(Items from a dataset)
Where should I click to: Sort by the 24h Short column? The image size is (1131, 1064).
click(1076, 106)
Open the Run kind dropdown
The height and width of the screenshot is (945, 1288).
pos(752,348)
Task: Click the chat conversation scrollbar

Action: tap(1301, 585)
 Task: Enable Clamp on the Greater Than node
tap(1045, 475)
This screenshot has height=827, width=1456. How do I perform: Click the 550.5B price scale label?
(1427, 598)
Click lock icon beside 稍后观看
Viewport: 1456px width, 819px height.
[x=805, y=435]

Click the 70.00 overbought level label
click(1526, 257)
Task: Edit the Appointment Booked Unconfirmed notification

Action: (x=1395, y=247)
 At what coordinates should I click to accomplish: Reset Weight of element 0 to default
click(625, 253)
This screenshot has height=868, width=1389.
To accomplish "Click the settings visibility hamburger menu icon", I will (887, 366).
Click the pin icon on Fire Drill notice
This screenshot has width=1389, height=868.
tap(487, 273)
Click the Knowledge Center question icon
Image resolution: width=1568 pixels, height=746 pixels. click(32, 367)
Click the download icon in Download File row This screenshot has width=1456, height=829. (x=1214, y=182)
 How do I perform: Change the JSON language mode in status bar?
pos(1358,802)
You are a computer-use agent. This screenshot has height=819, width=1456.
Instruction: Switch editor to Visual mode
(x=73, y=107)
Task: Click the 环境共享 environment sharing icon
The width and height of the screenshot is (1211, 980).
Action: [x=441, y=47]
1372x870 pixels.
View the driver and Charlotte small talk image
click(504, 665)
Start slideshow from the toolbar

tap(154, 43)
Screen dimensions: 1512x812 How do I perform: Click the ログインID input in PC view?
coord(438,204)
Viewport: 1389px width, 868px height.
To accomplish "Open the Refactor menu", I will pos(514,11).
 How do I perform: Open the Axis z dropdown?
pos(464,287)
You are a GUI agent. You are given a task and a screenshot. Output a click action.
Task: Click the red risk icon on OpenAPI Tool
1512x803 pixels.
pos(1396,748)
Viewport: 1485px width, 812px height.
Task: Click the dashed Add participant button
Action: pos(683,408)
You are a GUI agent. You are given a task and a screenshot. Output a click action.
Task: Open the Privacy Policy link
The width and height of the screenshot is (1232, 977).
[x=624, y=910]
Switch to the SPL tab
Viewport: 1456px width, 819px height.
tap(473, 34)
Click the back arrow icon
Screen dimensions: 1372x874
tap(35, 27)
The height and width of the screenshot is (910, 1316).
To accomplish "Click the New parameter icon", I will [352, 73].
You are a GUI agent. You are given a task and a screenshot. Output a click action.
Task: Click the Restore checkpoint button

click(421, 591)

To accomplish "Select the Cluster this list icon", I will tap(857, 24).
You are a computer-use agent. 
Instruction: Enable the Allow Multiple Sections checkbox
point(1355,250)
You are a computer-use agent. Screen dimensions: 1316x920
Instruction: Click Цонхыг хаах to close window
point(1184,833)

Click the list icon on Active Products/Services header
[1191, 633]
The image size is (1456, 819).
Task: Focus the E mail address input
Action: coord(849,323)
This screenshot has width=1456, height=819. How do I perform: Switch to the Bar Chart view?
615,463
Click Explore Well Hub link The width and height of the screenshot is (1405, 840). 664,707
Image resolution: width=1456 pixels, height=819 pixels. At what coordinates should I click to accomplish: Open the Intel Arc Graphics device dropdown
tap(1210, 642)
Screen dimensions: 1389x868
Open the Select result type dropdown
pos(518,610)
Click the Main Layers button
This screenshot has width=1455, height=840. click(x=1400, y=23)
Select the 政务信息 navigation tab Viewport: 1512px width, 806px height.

§ WHAT TO WORK ON
Each record shown above must be reproduced exactly.

§ ANSWER TO THIS TASK
Where should I click to: Sort by the 24h Short column? The image size is (1131, 1064).
click(1076, 106)
Open the Run kind dropdown
The height and width of the screenshot is (945, 1288).
pos(752,348)
Task: Click the chat conversation scrollbar

Action: tap(1301, 585)
 Task: Enable Clamp on the Greater Than node
tap(1045, 475)
This screenshot has height=827, width=1456. How do I perform: Click the 550.5B price scale label?
(1427, 598)
Click lock icon beside 稍后观看
Viewport: 1456px width, 819px height.
[x=805, y=435]

Click the 70.00 overbought level label
click(1526, 257)
Task: Edit the Appointment Booked Unconfirmed notification

Action: (x=1395, y=247)
 At what coordinates should I click to accomplish: Reset Weight of element 0 to default
click(625, 253)
This screenshot has height=868, width=1389.
To accomplish "Click the settings visibility hamburger menu icon", I will (887, 366).
Click the pin icon on Fire Drill notice
This screenshot has width=1389, height=868.
tap(487, 273)
Click the Knowledge Center question icon
Image resolution: width=1568 pixels, height=746 pixels. click(32, 367)
Click the download icon in Download File row This screenshot has width=1456, height=829. (x=1214, y=182)
 How do I perform: Change the JSON language mode in status bar?
pos(1358,802)
You are a computer-use agent. This screenshot has height=819, width=1456.
Instruction: Switch editor to Visual mode
(x=73, y=107)
Task: Click the 环境共享 environment sharing icon
The width and height of the screenshot is (1211, 980).
Action: [x=441, y=47]
1372x870 pixels.
View the driver and Charlotte small talk image
click(504, 665)
Start slideshow from the toolbar

tap(154, 43)
Screen dimensions: 1512x812 How do I perform: Click the ログインID input in PC view?
coord(438,204)
Viewport: 1389px width, 868px height.
To accomplish "Open the Refactor menu", I will pos(514,11).
 How do I perform: Open the Axis z dropdown?
pos(464,287)
You are a GUI agent. You are given a task and a screenshot. Output a click action.
Task: Click the red risk icon on OpenAPI Tool
1512x803 pixels.
pos(1396,748)
Viewport: 1485px width, 812px height.
Task: Click the dashed Add participant button
Action: pos(683,408)
You are a GUI agent. You are given a task and a screenshot. Output a click action.
Task: Open the Privacy Policy link
The width and height of the screenshot is (1232, 977).
[x=624, y=910]
Switch to the SPL tab
Viewport: 1456px width, 819px height.
tap(473, 34)
Click the back arrow icon
Screen dimensions: 1372x874
tap(35, 27)
The height and width of the screenshot is (910, 1316).
To accomplish "Click the New parameter icon", I will [352, 73].
You are a GUI agent. You are given a task and a screenshot. Output a click action.
Task: Click the Restore checkpoint button

click(421, 591)

To accomplish "Select the Cluster this list icon", I will tap(857, 24).
You are a computer-use agent. 
Instruction: Enable the Allow Multiple Sections checkbox
point(1355,250)
You are a computer-use agent. Screen dimensions: 1316x920
Instruction: Click Цонхыг хаах to close window
point(1184,833)

Click the list icon on Active Products/Services header
[1191, 633]
The image size is (1456, 819).
Task: Focus the E mail address input
Action: coord(849,323)
This screenshot has width=1456, height=819. How do I perform: Switch to the Bar Chart view?
615,463
Click Explore Well Hub link The width and height of the screenshot is (1405, 840). 664,707
Image resolution: width=1456 pixels, height=819 pixels. At what coordinates should I click to accomplish: Open the Intel Arc Graphics device dropdown
tap(1210, 642)
Screen dimensions: 1389x868
Open the Select result type dropdown
pos(518,610)
Click the Main Layers button
This screenshot has width=1455, height=840. click(x=1400, y=23)
Select the 政务信息 navigation tab Viewport: 1512px width, 806px height.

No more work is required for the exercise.